La Chronique
de
Jérémie Ayong Nkodjie Obame*
« À 61 dollars le baril pour le Brent, autour de 57,5 dollars pour le WTI, les marchés pétroliers offrent en cette fin d’année 2025 un visage paradoxal. Ni véritable envolée, ni effondrement brutal. Une zone grise, faite d’équilibres instables, de tensions géopolitiques persistantes et d’anticipations contradictoires sur la trajectoire de la demande mondiale. Pour les pays producteurs comme pour les compagnies pétrolières, ce moment suspendu impose une lecture fine des dynamiques à l’œuvre – et, plus encore, une réflexion de fond sur ce que l’exploitation des ressources doit concrètement laisser derrière elle.
Car derrière ces cours relativement modérés se joue une partie autrement plus structurante. La production mondiale demeure abondante, tirée par la résilience du pétrole américain, les arbitrages prudents de l’OPEP+ et la volonté de plusieurs producteurs de préserver leurs parts de marché. Dans le même temps, la demande reste sous tension, freinée par le ralentissement de certaines économies asiatiques, la transition énergétique en Europe et une financiarisation accrue des marchés où l’or noir est devenu autant un actif spéculatif qu’un produit industriel. Le pétrole n’a pas disparu du jeu mondial mais il n’en est plus le maître absolu.
Dans ce contexte, les entreprises du secteur extractif continuent de générer des bénéfices considérables, même lorsque les cours ne sont pas à des sommets historiques. Et c’est précisément là que la question de la responsabilité sociétale des entreprises ne peut plus être traitée comme un simple exercice de conformité. Trop souvent encore, la RSE est pensée comme un outil de notation, un chapitre de rapport annuel ou un levier de communication à destination des investisseurs internationaux. Elle coche des cases, répond à des standards, mais peine à transformer durablement la réalité des territoires où s’exercent les activités extractives.
Or les communautés locales, au Gabon comme ailleurs, attendent autre chose que des projets vitrines.
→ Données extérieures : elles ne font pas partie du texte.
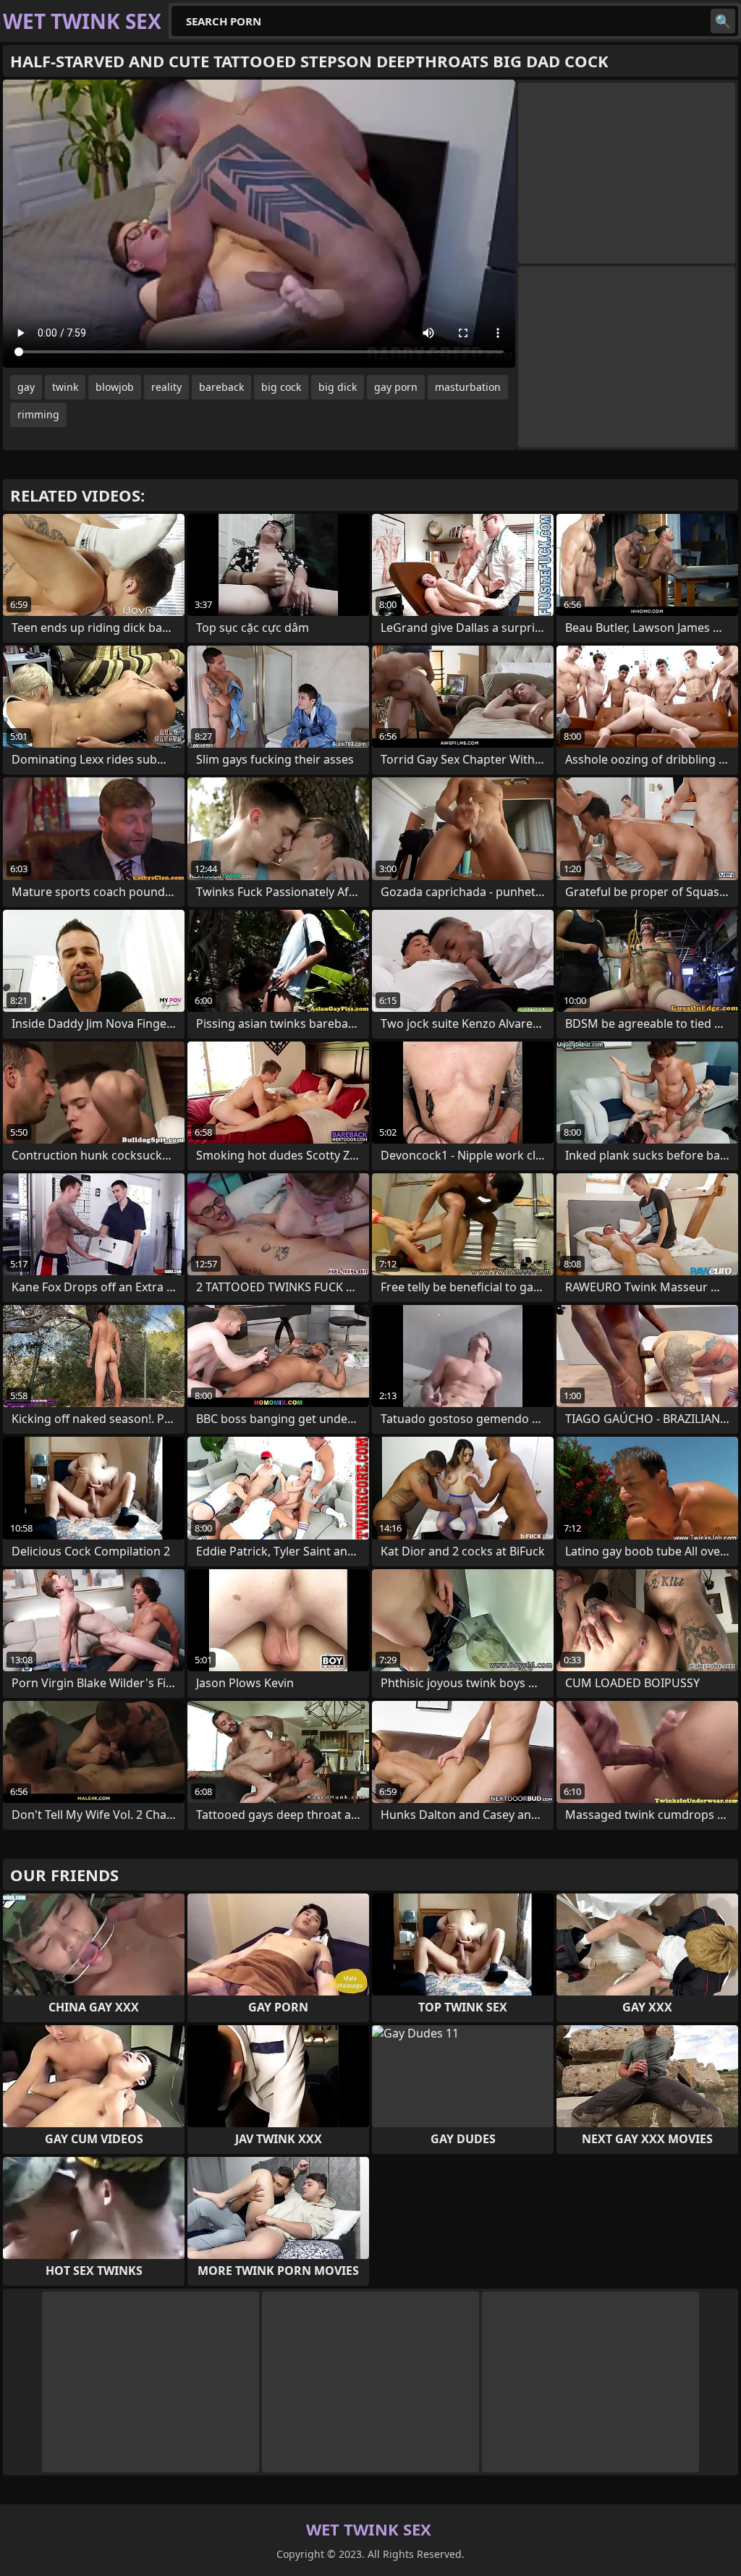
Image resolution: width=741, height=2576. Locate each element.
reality (166, 387)
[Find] (723, 21)
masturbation (468, 387)
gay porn (396, 387)
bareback (221, 387)
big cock (281, 387)
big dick (337, 387)
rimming (38, 414)
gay (26, 387)
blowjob (115, 387)
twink (65, 387)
Elles attendent que la richesse tirée de l’exploitation de leurs sols se traduise par des infrastructures pérennes, un accès réel aux services de base, des emplois qualifiés, une montée en compétences et une amélioration tangible des conditions de vie. La RSE ne peut plus se limiter à accompagner l’extraction ; elle doit en être l’un des prolongements naturels, à la hauteur des bénéfices générés.
Cette exigence vaut pour l’ensemble du secteur extractif, pétrole en tête, mais aussi mines et gaz. Elle suppose de passer d’une logique déclarative à une logique d’impact mesurable, construite en dialogue avec les autorités publiques et les populations concernées. Elle implique aussi une meilleure adéquation entre les priorités locales et les investissements sociaux consentis afin d’éviter ce décalage désormais bien identifié entre projets financés et besoins réels.
À l’heure où les cours du pétrole rappellent qu’aucune rente n’est éternelle, la question n’est donc pas seulement de savoir comment optimiser les cycles favorables mais ce qu’ils laissent durablement aux territoires producteurs. Le baril peut monter ou baisser ; la crédibilité d’un secteur, elle, se joue sur sa capacité à créer de la valeur partagée. C’est à cette condition que l’or noir pourra encore prétendre être un moteur de développement – et non une promesse sans lendemain ».
- Jérémie AYONG NKODJIE OBAME est un dirigeant d’entreprise dans le secteur pétrolier.
- Titulaire d’un Master II en marketing opérationnel (ISEG Lille), il a évolué au sein de plusieurs structures de référence : auditeur chez Alex Stewart International, responsable des ventes chez Total Marketing Gabon, puis directeur général adjoint chargé des hydrocarbures à la Caistab, avant d’occuper des fonctions de direction à la SOGARA et chez Gabon Oil Marketing.
- En 2024, il crée un cabinet d’expertise dédié au secteur pétrolier et Gazier.